Regex for checking > 1 upper, lower, digit, and special char - java

^.(?=.{15,})(?=.\d)(?=.[a-z])(?=.[A-Z])(?=.[!##$%^&+=]).*$
This is the regex I am currently using which will evaluate on 1 of each: upper,lower,digit, and specials of my choosing. The question I have is how do I make it check for 2 of each of these? Also I ask because it is seemingly difficult to write a test case for this as I do not know if it is only evaluating the first set of criteria that it needs. This is for a password, however the requirement is that it needs to be in regex form based on the package we are utilizing.
EDIT
Well as it stands in my haste to validate the expression I forgot to validate my string length. Thanks to Ken and Gumbo on helping me with this.
This is the code I am executing:
I do apologize as regex is not my area.
The password I am using is the following string "$$QiouWER1245", the behavior I am experiencing at the moment is that it randomly chooses to pass or fail. Any thoughts on this?
Pattern pattern = Pattern.compile(regEx);
Matcher match = pattern.matcher(password);
while(match.find()){
System.out.println(match.group());
}
From what I see if it evaluates to true it will throw the value in password back to me else it is an empty string.

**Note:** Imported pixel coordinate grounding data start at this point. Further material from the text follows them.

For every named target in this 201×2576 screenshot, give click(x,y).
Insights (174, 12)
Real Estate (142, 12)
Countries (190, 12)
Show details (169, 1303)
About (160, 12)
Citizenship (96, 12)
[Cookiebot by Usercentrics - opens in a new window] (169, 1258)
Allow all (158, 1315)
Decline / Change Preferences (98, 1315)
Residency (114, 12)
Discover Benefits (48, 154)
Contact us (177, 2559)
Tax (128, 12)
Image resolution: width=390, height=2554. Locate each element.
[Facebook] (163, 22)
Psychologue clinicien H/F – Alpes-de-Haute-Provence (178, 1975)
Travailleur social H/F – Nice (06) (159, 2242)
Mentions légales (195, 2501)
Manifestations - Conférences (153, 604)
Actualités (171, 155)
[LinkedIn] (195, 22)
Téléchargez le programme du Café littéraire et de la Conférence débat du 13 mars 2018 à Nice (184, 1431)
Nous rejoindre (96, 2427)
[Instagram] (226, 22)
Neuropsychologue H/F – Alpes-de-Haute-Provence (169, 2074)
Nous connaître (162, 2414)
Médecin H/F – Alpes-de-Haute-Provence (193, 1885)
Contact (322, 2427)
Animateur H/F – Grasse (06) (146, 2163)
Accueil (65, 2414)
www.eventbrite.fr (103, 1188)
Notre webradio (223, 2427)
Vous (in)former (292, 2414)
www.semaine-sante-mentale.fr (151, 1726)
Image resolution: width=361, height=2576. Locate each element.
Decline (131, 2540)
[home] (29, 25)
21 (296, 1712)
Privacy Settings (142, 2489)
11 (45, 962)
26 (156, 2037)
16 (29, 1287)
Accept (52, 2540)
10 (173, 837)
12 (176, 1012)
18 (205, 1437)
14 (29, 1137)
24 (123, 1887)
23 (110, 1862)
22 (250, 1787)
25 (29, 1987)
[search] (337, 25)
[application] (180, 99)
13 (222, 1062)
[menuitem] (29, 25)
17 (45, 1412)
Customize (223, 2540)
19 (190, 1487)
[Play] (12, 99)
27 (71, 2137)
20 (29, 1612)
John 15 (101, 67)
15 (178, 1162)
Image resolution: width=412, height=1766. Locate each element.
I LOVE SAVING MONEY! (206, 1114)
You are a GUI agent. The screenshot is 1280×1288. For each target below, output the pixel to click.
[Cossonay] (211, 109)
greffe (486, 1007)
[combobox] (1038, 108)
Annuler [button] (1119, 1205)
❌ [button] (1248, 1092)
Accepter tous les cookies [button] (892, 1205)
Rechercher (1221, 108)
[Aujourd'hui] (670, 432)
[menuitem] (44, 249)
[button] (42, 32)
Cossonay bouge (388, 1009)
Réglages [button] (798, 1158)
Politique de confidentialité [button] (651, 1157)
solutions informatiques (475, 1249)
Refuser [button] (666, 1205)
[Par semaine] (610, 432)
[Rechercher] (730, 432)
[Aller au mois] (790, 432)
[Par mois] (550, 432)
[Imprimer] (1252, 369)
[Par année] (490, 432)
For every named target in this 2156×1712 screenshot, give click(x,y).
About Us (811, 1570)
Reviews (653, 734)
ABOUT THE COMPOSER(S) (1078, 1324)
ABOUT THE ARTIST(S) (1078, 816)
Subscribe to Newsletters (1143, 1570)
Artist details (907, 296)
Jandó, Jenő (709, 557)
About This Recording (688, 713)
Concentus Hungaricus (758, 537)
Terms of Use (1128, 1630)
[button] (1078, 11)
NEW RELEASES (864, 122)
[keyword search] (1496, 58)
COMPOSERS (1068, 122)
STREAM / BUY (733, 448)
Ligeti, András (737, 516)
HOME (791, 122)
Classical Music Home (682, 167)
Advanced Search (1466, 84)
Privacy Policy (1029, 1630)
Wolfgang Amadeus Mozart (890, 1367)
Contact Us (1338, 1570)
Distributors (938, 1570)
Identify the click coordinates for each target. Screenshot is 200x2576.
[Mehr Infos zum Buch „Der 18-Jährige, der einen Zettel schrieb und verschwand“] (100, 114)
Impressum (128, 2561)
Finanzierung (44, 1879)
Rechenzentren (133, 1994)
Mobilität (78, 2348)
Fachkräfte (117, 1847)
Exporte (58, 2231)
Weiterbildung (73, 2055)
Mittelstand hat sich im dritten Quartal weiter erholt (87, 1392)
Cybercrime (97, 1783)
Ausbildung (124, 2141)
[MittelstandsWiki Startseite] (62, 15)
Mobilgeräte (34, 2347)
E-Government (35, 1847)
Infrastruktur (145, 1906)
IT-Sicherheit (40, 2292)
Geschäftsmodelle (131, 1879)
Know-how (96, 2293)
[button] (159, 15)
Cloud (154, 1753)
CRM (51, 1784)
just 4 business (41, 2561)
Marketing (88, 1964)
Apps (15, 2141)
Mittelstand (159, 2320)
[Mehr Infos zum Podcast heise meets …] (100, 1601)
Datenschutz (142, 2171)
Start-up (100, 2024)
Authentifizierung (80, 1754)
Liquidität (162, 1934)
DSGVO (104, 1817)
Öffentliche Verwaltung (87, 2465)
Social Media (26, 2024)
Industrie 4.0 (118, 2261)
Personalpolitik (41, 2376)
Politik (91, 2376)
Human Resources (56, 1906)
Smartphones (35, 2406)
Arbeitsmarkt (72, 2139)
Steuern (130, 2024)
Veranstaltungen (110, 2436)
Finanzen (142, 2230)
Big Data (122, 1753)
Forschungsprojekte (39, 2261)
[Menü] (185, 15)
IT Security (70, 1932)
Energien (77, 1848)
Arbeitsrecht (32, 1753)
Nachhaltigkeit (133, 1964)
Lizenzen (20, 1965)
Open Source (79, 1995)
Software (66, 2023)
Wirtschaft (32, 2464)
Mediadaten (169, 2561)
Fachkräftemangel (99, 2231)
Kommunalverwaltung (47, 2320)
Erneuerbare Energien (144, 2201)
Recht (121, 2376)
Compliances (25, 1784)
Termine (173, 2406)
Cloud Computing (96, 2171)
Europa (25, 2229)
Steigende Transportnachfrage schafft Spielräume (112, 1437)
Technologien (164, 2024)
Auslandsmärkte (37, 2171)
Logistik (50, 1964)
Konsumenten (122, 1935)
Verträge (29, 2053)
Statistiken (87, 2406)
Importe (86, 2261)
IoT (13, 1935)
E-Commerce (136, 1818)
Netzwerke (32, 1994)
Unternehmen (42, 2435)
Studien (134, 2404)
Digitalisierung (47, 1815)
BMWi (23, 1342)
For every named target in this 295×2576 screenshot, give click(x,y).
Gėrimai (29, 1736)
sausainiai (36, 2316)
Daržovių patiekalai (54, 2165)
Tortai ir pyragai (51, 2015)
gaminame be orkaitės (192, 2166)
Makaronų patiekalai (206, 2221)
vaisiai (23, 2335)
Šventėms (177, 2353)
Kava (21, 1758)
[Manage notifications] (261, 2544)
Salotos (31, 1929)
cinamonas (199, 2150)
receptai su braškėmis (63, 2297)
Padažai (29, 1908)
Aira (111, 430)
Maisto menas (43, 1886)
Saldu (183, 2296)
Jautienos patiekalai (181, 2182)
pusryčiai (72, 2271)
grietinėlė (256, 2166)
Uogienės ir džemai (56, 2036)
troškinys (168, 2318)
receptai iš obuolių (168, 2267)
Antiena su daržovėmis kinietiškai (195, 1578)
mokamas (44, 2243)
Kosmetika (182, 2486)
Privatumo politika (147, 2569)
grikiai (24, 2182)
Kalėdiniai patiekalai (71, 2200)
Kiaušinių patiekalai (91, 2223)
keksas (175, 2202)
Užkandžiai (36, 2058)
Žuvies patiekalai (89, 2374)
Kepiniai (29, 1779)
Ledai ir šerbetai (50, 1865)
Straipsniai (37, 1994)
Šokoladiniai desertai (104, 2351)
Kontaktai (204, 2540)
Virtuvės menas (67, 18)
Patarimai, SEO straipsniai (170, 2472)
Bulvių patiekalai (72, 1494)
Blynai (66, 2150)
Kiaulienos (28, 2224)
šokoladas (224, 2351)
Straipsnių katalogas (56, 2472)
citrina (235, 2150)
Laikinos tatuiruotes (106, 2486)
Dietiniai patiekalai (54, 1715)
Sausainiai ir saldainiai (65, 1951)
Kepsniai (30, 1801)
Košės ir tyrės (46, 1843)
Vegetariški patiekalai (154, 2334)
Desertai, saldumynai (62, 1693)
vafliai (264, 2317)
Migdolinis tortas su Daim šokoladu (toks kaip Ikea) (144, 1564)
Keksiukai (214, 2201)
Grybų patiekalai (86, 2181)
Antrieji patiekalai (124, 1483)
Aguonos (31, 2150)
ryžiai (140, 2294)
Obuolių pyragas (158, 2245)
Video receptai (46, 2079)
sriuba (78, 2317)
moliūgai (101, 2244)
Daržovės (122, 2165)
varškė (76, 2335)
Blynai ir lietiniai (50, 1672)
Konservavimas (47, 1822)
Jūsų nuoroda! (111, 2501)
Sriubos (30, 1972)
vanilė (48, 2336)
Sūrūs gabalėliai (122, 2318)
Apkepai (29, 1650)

Personally, I think a password policy that forces use of all three character classes is not very helpful. You can get the same degree of randomness by letting people make longer passwords. Users will tend to get frustrated and write passwords down if they have to abide by too many password rules (which make the passwords too difficult to remember). I recommend counting bits of entropy and making sure they're greater than 60 (usually requires a 10-14 character password). Entropy per character would depend roughly on the number of characters, the range of character sets they use, and maybe how often they switch between character sets (I would guess that passwords like HEYthere are more predictable than heYThEre).
Another note: do you plan not to count the symbols to the right of the keyboard (period, comma, angle brackets, etc.)?
If you still have to find groups of two characters, why not just repeat each pattern? For example, make (?=.\d) into (?=.\d.*\d).
For your test cases, if you are worried that it would only check the first criteria, then write a test case that makes sure each of the following passwords fails (because one and only one of the criteria is not met in each case): Just for fun I reversed the order of expectation of each character set, though it probably won't make a difference unless someone removes/forgets the ?= at some future date.
!##TESTwithoutnumbers
TESTwithoutsymbols123
&*(testwithoutuppercase456
+_^TESTWITHOUTLOWERCASE3498
I should point out that technically none of these passwords should be acceptable because they use dictionary words, which have about 2 bits of entropy per character instead of something more like 6. However, I realize that it's difficult to write a (maintainable and efficient) regular expression to check for dictionary words.

Try this:
"^(?=(?:\\D*\\d){2})(?=(?:[^a-z]*[a-z]){2})(?=(?:[^A-Z]*[A-Z]){2})(?=(?:[^!##$%^&*+=]*[!##$%^&*+=]){2}).{15,}$"
Here non-capturing groups (?:…) are used to group the conditions and repeat them. I’ve also used the complements of each character class for optimization instead of the universal ..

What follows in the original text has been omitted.